夏の名残が残る青い空に トンボがスイ~っと目の前を通った。
「…俺はさぁ………ファイティングスのヤンがいいなぁ…」
「ええっ!…ヤンって…そりゃ無理じゃね?漫画とかなら出来るだろうけど…お前…野球選手って…」
北山と田所は顔を見合わせ ゲラゲラ笑いだした。
「…ええっ…そっかぁ…」
アキラは急に恥ずかしくなって 目線を野球部の練習に合わせた。
「…じゃあなぁ…塾でなぁ…」
北山 田所と別れた後 アキラは何となく真っ直ぐ家に帰りたくなかった。
昼間の弁当のことも理由の一つではあったが 自分でも説明できないモヤモヤがたまりにたまっていたからだ。
そこで家とは真逆の方角に歩き出した。
中学校から続く下り坂を歩くと 住宅街の僅かな隙間から真っ青な海がちょっとだけ見えた。
ゆっくりダラダラ歩きながら アキラは何故か海を目指していた。
大きなバス通りの交差点を渡ると 急な下り坂。
うっかりすると転がってしまいそうなほど。
アキラは普段滅多に来ることのない住宅街を進み 踏切を渡ると目指す海に到着した。
「…あ~~海だぁ~…」
つい呟いてしまうほど 海は青くどこまでも続いている様に見えた。
去年までは部活の帰りに仲間達と真っ直ぐ よく海に行っていた。
そして 海パンも履かぬまま Tシャツにジャージの短パンで泳いだりした。
それがとっても楽しすぎて堪らなかった。
だが 今年は受験生ということで そんな風に海に行ったりすることも出来ず 夏休みの間は夏期講習と塾通いばかりで終わってしまっていた。
コンクリートの壁の上を歩いて 丁度いいあたりに座った。
途中の自動販売機で買ったペットボトルのオレンジジュースがやけに甘くて 「買って失敗した。
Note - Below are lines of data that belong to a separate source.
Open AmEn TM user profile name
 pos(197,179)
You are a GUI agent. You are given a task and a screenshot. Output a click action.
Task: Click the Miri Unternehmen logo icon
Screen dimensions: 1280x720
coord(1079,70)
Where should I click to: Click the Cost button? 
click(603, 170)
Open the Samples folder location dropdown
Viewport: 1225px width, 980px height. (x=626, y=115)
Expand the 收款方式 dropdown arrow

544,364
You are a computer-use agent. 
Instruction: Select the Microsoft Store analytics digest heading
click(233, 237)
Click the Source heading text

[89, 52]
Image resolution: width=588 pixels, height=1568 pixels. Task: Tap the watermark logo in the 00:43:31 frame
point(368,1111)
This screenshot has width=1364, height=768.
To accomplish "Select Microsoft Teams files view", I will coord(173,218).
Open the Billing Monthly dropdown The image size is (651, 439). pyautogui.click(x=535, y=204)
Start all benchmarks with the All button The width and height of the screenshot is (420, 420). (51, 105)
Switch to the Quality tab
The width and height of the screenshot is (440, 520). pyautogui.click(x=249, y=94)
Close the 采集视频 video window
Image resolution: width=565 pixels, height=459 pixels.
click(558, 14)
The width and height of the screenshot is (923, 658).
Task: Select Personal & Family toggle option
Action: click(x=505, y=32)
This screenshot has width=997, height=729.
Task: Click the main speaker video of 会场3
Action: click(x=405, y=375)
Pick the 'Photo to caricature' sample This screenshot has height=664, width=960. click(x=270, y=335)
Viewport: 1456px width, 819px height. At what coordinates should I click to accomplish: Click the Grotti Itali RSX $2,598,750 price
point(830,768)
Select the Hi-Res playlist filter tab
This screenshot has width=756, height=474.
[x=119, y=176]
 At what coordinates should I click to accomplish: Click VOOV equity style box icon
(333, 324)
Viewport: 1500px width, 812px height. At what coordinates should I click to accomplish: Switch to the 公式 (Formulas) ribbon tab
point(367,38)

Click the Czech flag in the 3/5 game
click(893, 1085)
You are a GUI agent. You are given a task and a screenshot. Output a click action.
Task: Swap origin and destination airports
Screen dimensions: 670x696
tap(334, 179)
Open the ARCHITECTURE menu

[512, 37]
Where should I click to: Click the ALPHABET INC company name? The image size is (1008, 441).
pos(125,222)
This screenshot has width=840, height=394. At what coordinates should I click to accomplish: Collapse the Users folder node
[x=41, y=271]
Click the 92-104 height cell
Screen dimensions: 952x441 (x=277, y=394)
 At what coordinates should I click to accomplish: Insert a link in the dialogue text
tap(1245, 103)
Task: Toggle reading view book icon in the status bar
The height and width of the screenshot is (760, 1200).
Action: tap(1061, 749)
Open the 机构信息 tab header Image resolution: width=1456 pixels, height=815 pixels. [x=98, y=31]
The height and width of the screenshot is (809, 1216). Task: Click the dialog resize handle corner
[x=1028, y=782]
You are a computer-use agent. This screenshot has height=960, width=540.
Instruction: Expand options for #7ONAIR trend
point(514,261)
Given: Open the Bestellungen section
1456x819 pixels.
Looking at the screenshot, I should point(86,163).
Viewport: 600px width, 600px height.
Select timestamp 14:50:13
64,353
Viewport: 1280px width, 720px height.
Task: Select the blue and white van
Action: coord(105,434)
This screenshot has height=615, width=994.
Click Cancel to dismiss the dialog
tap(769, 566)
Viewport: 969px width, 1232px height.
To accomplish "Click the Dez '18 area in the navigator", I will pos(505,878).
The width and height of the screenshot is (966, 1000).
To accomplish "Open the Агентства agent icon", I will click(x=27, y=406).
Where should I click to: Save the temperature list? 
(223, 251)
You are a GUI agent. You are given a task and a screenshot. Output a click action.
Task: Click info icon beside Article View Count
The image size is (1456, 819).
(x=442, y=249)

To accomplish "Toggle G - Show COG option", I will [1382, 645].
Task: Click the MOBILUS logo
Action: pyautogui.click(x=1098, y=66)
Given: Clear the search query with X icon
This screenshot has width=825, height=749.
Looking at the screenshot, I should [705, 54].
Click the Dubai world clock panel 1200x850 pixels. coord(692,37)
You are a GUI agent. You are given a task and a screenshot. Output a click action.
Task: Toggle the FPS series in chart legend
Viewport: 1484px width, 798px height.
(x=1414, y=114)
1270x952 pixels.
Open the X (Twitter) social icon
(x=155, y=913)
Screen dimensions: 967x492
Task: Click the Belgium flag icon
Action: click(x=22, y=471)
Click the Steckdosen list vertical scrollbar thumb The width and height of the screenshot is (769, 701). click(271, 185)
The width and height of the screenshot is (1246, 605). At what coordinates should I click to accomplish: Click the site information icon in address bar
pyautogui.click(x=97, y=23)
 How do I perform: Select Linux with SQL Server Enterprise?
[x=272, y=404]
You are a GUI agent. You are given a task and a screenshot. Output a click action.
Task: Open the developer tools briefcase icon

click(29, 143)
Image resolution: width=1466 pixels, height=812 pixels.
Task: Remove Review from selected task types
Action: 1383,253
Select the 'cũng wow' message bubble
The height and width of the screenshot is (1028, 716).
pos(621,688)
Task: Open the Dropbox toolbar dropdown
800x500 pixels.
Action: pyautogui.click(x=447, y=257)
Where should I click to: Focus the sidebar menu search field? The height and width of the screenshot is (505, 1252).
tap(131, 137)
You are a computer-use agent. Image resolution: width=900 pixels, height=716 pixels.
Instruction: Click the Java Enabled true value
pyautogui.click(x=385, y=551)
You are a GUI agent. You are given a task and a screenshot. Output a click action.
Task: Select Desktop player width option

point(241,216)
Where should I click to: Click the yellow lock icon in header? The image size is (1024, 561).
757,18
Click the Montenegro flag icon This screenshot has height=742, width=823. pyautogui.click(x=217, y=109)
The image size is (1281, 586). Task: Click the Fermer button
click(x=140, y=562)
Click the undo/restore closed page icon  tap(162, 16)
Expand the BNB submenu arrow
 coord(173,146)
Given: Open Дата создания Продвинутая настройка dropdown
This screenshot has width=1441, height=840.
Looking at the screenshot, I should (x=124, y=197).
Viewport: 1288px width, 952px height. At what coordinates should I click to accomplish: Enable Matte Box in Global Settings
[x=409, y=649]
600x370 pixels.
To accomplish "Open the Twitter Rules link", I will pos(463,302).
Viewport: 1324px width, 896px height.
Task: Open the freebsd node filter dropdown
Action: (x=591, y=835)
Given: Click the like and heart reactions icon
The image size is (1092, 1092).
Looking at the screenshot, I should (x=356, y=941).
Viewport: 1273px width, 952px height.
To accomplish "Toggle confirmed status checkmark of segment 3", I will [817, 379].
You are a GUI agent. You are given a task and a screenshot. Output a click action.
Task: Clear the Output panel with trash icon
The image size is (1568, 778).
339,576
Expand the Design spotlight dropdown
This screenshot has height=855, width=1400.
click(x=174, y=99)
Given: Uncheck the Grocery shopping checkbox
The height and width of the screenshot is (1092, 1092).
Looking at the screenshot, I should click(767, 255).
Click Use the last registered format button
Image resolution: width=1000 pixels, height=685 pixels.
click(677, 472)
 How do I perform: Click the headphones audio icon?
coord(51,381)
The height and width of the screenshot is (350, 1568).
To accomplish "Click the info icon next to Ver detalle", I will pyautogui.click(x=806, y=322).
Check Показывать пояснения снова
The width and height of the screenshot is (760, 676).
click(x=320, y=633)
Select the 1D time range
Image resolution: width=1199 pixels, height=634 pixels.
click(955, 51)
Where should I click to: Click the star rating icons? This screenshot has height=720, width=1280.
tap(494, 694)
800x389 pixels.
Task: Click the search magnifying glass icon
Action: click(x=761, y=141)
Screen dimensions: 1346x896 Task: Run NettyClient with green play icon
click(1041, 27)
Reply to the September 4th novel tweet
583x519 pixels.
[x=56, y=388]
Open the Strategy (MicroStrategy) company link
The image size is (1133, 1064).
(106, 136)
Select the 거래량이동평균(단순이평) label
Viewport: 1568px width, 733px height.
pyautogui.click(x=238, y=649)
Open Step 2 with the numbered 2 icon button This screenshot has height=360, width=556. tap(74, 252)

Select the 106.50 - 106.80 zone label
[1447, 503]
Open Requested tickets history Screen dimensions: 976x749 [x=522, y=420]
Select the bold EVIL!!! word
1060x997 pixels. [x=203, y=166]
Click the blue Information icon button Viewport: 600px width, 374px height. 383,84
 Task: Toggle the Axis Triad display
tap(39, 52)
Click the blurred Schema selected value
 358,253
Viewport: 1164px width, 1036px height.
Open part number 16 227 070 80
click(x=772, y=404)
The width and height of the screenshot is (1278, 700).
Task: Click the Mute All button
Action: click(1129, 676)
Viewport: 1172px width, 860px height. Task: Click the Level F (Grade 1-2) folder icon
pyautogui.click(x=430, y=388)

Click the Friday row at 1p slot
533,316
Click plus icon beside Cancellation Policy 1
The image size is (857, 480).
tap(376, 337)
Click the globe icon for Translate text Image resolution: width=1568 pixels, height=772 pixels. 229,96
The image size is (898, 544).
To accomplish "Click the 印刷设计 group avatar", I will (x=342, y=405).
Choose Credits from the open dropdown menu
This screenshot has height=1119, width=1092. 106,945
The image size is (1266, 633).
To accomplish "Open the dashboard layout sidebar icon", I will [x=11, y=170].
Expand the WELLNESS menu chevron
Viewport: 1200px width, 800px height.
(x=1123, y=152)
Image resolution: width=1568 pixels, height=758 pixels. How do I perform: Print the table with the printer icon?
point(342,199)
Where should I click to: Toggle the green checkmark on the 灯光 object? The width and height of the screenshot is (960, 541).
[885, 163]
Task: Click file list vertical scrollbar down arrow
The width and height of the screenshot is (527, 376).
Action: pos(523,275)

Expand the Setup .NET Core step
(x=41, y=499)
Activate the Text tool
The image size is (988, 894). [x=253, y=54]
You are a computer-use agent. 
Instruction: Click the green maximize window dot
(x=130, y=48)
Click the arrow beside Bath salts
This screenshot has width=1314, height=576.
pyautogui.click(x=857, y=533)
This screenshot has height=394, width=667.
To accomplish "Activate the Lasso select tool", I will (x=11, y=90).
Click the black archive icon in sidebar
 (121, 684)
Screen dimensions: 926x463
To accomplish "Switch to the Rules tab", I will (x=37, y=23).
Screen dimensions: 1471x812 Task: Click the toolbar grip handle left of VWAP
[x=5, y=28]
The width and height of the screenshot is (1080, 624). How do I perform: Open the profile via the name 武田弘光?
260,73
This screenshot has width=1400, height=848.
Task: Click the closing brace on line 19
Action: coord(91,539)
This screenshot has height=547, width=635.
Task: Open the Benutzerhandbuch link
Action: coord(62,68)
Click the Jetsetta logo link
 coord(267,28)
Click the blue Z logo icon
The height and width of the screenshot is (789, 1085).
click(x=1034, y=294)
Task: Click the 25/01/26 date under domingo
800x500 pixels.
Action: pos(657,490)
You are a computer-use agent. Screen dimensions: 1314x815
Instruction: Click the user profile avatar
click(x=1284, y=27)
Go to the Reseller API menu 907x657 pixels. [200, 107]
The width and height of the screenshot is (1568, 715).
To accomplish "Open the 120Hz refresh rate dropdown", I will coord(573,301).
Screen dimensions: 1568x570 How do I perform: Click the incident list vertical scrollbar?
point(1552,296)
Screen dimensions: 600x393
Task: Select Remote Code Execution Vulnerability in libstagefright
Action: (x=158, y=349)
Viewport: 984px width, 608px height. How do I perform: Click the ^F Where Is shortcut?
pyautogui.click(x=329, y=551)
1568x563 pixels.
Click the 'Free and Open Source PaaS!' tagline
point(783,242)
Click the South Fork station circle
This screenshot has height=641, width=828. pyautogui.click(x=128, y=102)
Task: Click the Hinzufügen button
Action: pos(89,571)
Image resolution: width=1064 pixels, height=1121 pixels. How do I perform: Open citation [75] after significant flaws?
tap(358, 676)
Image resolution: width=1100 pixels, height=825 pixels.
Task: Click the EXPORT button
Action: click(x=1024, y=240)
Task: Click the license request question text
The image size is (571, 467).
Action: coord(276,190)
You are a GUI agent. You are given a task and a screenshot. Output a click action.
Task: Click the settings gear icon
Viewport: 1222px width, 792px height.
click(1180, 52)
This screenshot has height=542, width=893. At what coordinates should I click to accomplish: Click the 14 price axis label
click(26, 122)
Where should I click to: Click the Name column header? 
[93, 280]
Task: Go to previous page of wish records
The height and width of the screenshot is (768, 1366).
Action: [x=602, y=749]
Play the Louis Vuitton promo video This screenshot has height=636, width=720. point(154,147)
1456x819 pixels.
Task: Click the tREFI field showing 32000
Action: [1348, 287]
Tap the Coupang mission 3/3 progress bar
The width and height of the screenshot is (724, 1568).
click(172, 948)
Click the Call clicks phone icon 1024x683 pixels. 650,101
」とちょっぴり悔しかった。
テトラポットにカモメが一羽止まって こちらを睨みつけるような鋭い眼差しを右側の目の端っこで見ながら アキラは突かれるのでは?とちょっぴり怯えて ドキドキしていた。
海は穏やかに凪ぎて 海風がちょっぴり臭くてヒンヤリ感じた。
突然 後ろから声がした。
「…ねぇ…アキラくん!…アキラくんってば!…」
「…へっ?…」
ぼんやりしていたアキラは 急に声をかけられたので 叱られるのではないかとドキリとした。
振り返ると隣のクラスの女子 佐藤カオルだった。
アキラは一度も同じクラスになったことがない 佐藤カオルをよく知らなかった。
ただ 女子からは「ニオイ」と呼ばれているのだけ かろうじて名前を知っているくらいの存在でしかなかった。
カオルは男子から結構モテるタイプの 可愛い女子。
アキラには北山や田所が廊下なんかで出くわすと やたらに騒いで興奮しているなぁという程度の認知度だった。
「…ねぇ…アキラくん…そっちに行ってもいい?…手ぇ貸してくれる?…」
「…へっ?…ああ…ここ…べっ…別にいいけど…」
アキラはほとんど喋った記憶がないカオルに戸惑いながらも 上から手を引っ張ってあげた。
こんな形だが女子と手を繋ぐのが恥ずかしくて 手のひらの汗が尋常じゃなかった。
「…よいしょっっと…」
カオルがちょっぴりババくさいかけ声を出したが アキラはそんなことどうでも良かった。
それよりも何故 隣のクラスのかわいこちゃんと誉れ高いカオルが こんな場所にいるのか そして何故自分なんかに声をかけてきて さらに自分の隣に座っているのか アキラには全く理解できていなかった。
若干のパニック状態だった。
もうゆっくり海なんか見ていられなかった。
ただただ 今まで意識したことのない女子が隣にいるだけで 心臓のドキドキが大きくなってしまっていた。
好きとかそういう感情云々の話ではなく 思春期のアキラには「女子」という存在がクラスが同じで班が同じ 席が近いなどの理由がない限り 特に意識して話しかけたりしようとか 照れくささもあってなかなか出来ずにいた。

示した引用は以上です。